→ Request 1:
Quote everything in the passage on Alva Scott Mitchell's pictorial maps from "James Armistead Mitchell, circa" down to "Miss Elizabeth Shurtleff.".
→ Request 2:
Write the next part of the biographical account of Alva Scott Mitchell, picking up after its last sentence.

[Begin Page]

James Armistead Mitchell, circa 1921
Alva’s first widely recognized cartographic project appears to have been the design & publication a decorative pictorial map of her own alma mater, entitled a Newe Mapp of Wellesley, 21 x 22 1/2 inches, on a scale of 400ft to an inch, which was copyrighted on October 29th 1926 & first announced in the Wellesley College News [Vol XXXV, No.6] early the following month. It is interesting to discover that the idea for the map had first been mooted by two other well-known female mapmakers, fellow Wellesley graduate Helen McMillin (also Editor of the Wellesley Alumnae Magazine) and the latter’s frequent cartographic collaborator, Miss Elizabeth Shurtleff.
Lacking the time to complete the project themselves, it eventually devolved on Mitchell to complete the design of the map & its publication herself with the assistance of fellow Class of ’24 graduate, Elizabeth Paige May (Thompson) [1902-1986]. She was actively involved with Legenda in the late 1920s and, like McMillin, Editor of the Alumnae Magazine, 1931-45.
Elizabeth Paige (May Thompson) [1902-1986]
Collaborated with Alva Scott Mitchell on pictorial maps of Wellesley  & Wheaton . She also designed (with Nadine Evers) a pictorial map of the University of Minnesota *, where her father was Emeritus Professor of Law
[Legenda, Wellesley College, 1924]
As the 1926 Wellesley College News article notes:
In planning her map, Mrs Mitchell went back to Dutch and English maps of the sixteenth and seventeenth centuries for the general idea. From them she also gained suggestions for certain details and the idea for having sketches on either side of the map. Mrs Mitchell has been working on the map in her spare moments since last July. She has kept up her artwork since she left college, especially in the line of sculpture, where her greatest interest lies.
Mrs Mitchell has taken the entire responsibility of publishing the map. Five thousand copies have been printed in the first edition….
“The Newe Mapp of Wellesley is so delightful that every Wellesley and Dana girl will surely want one” concludes the article effusively.
The map included not only the College but Dana Hall & the village. It was printed in five soft colours and richly embellished with portraits of leading figures in the history of the College and with the College seals and coat of arms. Also included were vignettes of well-known campus sites & landmarks and of familiar College rituals & student traditions.
In 1929, Alva and her former class mate, Elizabeth Paige (May Thompson) would cooperate on another similar & equally decorative pictorial map depicting the campus of Wheaton College, Norton, MA
Little is known of Alva Scott Mitchell’s activities during the 1930s though she collaborated in Cornelia Stratton Parker’s autobiography, Wanderer’s Circle [Houghton Mifflin, Boston, 1934], designing the map endpapers which portray the Parker farm, Swiss Meadows, at Williamstown, MA.
In 1936 she took a summer trip to Europe.
The following year’s Cambridge Directory gives her profession as Art Teacher at the local Browne & Nichols Lower School.
In the late 1940s Mason Garfield’s first wife, the former Harriet Winchester Pew (confusingly, like Alva, sometimes also referred to as “Mrs Mason Garfield”) was appointed Resident Head of Briggs Hall (Dormitory) at Radcliffe College.

[End Page]
[Begin Dataset content]

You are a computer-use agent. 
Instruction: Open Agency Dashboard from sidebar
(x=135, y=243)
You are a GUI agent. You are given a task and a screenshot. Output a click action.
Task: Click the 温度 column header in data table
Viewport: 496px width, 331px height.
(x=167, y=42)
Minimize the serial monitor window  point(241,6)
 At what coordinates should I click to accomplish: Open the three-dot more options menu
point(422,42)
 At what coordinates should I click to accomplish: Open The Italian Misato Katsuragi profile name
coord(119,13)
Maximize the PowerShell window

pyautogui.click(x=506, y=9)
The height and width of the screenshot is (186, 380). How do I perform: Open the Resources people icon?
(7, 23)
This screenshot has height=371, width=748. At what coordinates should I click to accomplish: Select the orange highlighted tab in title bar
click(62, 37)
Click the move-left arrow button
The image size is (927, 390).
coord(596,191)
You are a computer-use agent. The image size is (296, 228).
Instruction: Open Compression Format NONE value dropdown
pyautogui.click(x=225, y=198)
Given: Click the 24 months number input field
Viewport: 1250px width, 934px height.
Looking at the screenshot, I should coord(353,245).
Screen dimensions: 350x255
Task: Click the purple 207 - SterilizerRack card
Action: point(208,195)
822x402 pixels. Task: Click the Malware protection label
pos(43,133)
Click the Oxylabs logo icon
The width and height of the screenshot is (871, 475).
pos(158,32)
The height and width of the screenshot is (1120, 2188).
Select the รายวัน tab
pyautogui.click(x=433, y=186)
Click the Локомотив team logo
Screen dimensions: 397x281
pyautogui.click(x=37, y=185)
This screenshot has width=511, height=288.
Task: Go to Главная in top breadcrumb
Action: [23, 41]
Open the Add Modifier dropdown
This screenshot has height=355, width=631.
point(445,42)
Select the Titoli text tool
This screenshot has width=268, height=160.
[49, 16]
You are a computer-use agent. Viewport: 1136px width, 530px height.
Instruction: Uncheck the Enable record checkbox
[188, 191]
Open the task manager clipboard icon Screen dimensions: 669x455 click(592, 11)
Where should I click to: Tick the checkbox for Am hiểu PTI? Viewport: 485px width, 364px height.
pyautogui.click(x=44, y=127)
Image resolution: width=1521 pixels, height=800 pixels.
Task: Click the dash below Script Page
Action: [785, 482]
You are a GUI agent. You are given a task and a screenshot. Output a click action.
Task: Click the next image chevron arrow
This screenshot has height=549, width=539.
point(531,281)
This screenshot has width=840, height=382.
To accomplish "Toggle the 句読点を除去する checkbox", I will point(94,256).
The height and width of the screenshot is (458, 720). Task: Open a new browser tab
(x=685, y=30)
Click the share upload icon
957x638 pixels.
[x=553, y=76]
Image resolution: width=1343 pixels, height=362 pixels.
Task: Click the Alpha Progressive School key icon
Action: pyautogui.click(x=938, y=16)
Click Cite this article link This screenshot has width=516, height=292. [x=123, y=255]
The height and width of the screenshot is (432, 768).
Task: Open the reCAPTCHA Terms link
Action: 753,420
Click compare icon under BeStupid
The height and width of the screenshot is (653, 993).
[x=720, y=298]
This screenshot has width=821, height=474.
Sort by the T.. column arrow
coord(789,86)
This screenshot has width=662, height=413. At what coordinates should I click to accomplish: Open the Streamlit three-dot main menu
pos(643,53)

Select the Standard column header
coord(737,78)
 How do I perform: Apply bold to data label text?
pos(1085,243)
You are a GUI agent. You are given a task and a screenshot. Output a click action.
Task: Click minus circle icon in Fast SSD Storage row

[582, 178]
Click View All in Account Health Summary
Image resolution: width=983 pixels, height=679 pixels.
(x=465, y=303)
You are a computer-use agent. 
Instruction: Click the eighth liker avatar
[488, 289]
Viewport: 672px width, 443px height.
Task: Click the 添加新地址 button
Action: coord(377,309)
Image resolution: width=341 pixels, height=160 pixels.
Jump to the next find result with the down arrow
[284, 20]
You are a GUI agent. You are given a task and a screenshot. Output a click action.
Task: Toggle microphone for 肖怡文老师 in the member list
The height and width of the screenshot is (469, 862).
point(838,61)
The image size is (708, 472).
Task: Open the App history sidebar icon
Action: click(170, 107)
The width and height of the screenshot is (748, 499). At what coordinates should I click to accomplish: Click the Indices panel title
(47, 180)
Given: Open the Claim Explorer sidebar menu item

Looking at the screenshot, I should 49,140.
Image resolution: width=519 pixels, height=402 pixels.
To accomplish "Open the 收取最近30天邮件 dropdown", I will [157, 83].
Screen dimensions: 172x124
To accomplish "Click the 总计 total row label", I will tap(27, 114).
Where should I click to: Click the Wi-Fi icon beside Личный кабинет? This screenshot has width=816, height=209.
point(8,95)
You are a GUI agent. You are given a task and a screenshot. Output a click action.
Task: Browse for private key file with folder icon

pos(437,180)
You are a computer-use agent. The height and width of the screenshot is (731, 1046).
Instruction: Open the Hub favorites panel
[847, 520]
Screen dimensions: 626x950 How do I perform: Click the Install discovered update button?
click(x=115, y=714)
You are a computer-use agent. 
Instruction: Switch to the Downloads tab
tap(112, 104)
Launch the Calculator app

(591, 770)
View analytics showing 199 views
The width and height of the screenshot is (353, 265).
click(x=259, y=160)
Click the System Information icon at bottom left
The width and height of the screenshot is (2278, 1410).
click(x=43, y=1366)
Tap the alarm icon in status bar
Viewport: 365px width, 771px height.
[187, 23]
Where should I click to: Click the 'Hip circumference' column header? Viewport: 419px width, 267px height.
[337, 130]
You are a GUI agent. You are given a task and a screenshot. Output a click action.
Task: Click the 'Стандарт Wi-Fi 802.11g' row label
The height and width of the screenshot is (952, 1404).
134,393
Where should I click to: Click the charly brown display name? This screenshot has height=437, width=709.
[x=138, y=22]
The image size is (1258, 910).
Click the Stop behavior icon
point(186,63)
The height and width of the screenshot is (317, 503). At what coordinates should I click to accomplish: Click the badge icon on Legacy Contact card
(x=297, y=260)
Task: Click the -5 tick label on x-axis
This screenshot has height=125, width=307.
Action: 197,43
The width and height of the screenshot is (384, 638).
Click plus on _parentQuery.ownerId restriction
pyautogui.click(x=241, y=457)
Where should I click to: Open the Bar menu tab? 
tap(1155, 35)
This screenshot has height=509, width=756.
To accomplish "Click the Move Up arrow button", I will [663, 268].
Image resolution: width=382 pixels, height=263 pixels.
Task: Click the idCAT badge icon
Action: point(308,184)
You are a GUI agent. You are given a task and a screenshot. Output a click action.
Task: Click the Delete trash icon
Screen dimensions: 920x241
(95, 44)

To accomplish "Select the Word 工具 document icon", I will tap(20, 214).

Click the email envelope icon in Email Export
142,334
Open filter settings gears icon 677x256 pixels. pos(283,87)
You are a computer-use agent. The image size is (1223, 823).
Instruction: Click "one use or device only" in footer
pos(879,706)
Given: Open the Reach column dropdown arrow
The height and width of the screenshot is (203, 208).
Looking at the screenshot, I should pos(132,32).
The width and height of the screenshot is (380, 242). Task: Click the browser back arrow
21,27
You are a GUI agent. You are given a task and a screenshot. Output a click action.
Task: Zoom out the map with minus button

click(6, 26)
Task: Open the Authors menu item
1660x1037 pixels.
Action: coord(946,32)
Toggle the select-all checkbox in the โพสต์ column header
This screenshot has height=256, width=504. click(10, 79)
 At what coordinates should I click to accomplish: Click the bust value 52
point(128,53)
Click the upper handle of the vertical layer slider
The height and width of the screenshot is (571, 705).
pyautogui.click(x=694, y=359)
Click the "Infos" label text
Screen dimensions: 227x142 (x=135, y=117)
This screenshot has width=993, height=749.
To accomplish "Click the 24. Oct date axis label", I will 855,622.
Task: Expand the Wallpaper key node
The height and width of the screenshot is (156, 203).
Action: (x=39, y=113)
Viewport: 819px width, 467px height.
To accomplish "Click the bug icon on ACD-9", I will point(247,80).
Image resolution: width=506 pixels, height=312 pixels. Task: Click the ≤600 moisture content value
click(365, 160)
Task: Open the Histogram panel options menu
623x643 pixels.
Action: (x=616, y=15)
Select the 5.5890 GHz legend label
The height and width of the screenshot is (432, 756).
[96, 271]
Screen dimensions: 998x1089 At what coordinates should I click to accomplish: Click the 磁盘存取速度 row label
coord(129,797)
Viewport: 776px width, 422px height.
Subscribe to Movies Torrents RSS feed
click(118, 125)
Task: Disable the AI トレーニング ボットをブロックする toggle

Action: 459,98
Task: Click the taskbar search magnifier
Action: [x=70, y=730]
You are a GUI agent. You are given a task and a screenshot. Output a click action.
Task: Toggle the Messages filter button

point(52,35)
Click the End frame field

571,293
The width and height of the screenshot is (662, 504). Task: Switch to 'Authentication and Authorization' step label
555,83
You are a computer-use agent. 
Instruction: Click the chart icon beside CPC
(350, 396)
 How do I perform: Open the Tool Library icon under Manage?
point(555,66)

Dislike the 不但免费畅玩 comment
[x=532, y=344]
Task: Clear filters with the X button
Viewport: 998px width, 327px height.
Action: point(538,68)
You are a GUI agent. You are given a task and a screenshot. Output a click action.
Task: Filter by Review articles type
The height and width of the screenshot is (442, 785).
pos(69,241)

[End Dataset content]

→ Exercise output 1:
James Armistead Mitchell, circa 1921
Alva’s first widely recognized cartographic project appears to have been the design & publication a decorative pictorial map of her own alma mater, entitled a Newe Mapp of Wellesley, 21 x 22 1/2 inches, on a scale of 400ft to an inch, which was copyrighted on October 29th 1926 & first announced in the Wellesley College News [Vol XXXV, No.6] early the following month. It is interesting to discover that the idea for the map had first been mooted by two other well-known female mapmakers, fellow Wellesley graduate Helen McMillin (also Editor of the Wellesley Alumnae Magazine) and the latter’s frequent cartographic collaborator, Miss Elizabeth Shurtleff.

→ Exercise output 2:
As indicated, Alva had herself been a graduate student at Radcliffe twenty years earlier, in 1926-27 – her original student file is in the Harvard Archives (Series 1, Box 84).
The further fact that both of Alva’s husbands were Harvard alumni and that her first marital homes in the late 1920s and early 1930s had been in Dunster & Brattle Streets, Cambridge, the latter just a stone’s throw from the Radcliffe campus (and visible below, adjacent to the Leverett coat of arms) may have influenced her decision to
design & publish another decorative pictorial map depicting the two combined campuses, A Scott-Map of Harvard University and of Radcliffe College, Cambridge, Massachusetts, first registered for copyright on 20th May 1959:
A Scott-Map of Harvard University and of Radcliffe College…
Per the Wellesley Bulletin, in about 1954, Alva appears to have returned to her alma mater to take up a post similar to that of the other Mrs Mason Garfield (at Briggs Hall, Radcliffe) as the Resident Head of Claflin Hall, one of Wellesley’s 14 dormitories. It was a position which she appears to have held until at least 1960.
During this period, she continued to maintain a home in central Boston and also worked as a Senior Art Assistant for respected Boston publishers, D C Heath & Co, whose headquarters were at 285 Columbus Ave.
From the late 1950s and until at least 1969, she was also a Director of Morville House, a small well-to-do all- female residential retirement home supported by the Episcopal City Mission & located on the City’s Clarendon Street. It is not clear if her directorship was a residential position.
Detail of Central Boston (wth Clarendon Street)
A Scott-Map of Boston, Massachusetts Designed & Drawn by Alva Scott Garfield [c1955]
“And this is good old Boston,
The home of the beans & the cod,
Where the Lowells speak only to Cabots,
And the Cabots speak only to God.”
An 1951 announcement in the magazine Appalachia promoting the Scott-Map of the White Mountains (for sale unmounted $1.00, mounted $3.50!) indicates that Garfield’s residence at this time was 3 Hawthorne Lane, Concord.
A Scott-Map of the White Mountains of New Hampshire 
By the time of the marriage of Alva’s daughter Josephine to Edward D Degener in August 1955, she is also recorded as living at Scottswood Farm, Madison NH.
The family connection with Madison NH in fact went back many years, as the US Federal Census recorded the entire Mitchell family, James, Alva and their three young children residing here in 1940, presumably just prior to the couple’s divorce. The farm’s name may suggest the connection goes back even further: it is known that Garfield’s father had numerous interests & connections with the American lumber industry in the early years of the 20th Century.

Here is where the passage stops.